Credit to Author: Mayvelin U. Caraballo, TMT| Date: Thu, 14 Nov 2019 16:24:12 +0000

TRADE Secretary Ramon Lopez warned that the Philippines will be forced to exercise retaliatory trade measures against Thailand if the latter will continue to snob a recent World Trade Organization (WTO) rulings on customs valuation reforms.

In an interview on Wednesday, Lopez said the Philippines may restrict all vehicle imports from Thailand if it will not follow the WTO ruling on valuation for cigarette shipments.

“We try to convince first Thailand, but that (retaliatory) is our next move.
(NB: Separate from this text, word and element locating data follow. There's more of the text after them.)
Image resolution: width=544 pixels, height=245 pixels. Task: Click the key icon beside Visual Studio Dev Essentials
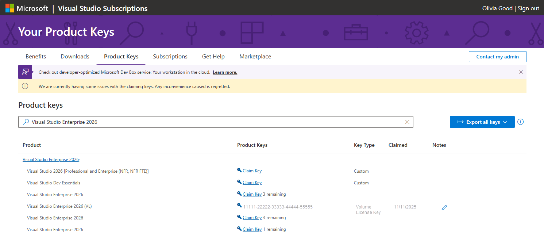pyautogui.click(x=240, y=182)
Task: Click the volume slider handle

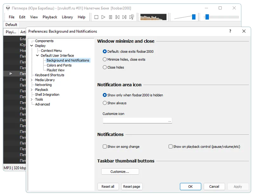Action: coord(194,17)
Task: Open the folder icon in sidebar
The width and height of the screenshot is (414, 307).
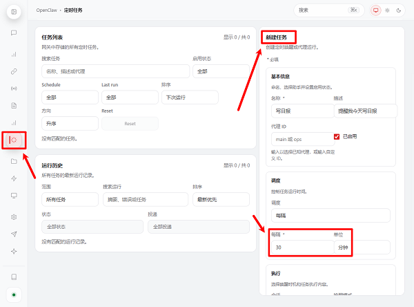Action: (x=14, y=161)
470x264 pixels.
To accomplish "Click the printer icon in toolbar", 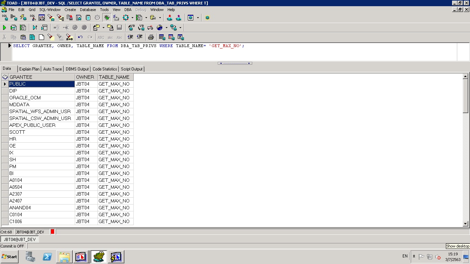I will 151,37.
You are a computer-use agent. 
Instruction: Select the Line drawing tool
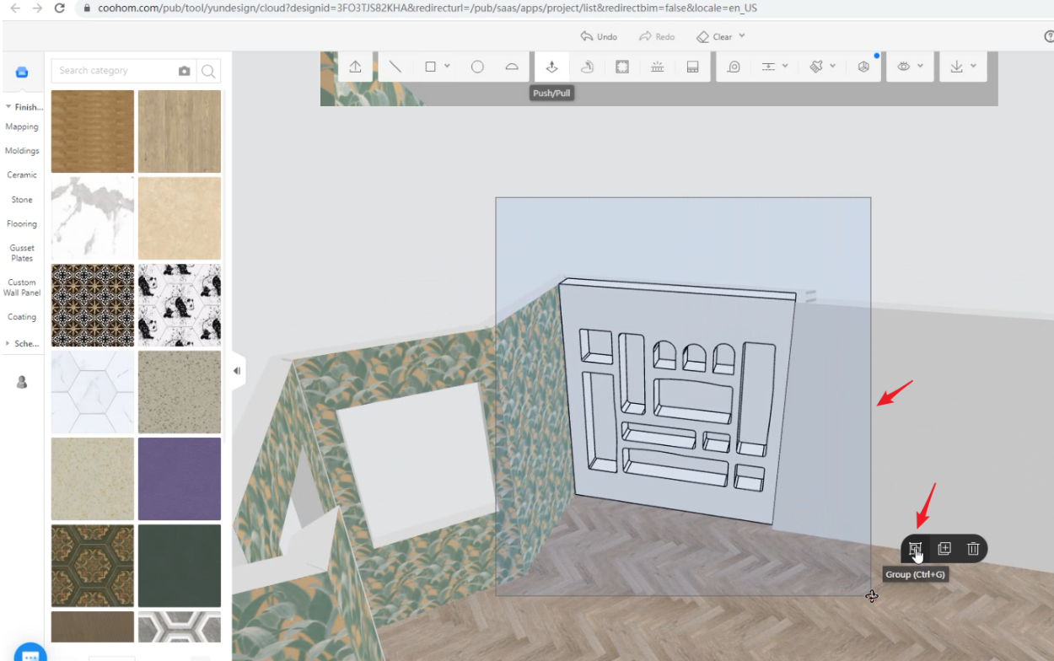(395, 67)
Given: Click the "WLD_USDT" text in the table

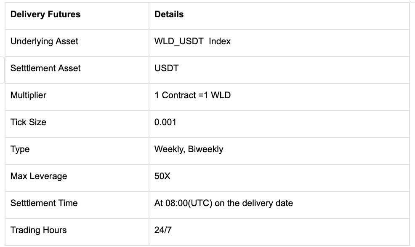Looking at the screenshot, I should (x=179, y=41).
If they don’t (implement the ruling), we will be forced to do the retaliatory move already,” Lopez said.

In July, the WTO ruled in favor of the Philippines’ claim that Thailand has repeatedly underdeclared the customs value of cigarette — a violation of customs valuation agreement (CVA) when declaring cigarette exports.

According to the Department of Trade and Industry (DTI), the CVA mandates that customs value of imported goods be measured at transaction value or the “price actually paid or payable for the goods when sold for export to the country of importation.”

It said “these unlawful measures threaten criminal prosecution and even the imprisonment of a number of employees of the importer in Thailand, Philip Morris International Thailand.”

In 2010, a WTO panel and an appellate body ruled that Thailand violated the CVA and other
WTO rules. Thailand was also found to be noncompliant of the new customs valuation measures by WTO in November last year.

Lopez said he prefers to impose tariffs on Thailand’s auto exports instead of implementing quantitative restrictions (QR).

“To me, tariff is preferred always than QR. In QR, there are rent seekers, and its implementation will be difficult since it is subject to corruption in the regulatory part of it and there’s no revenue,” he said.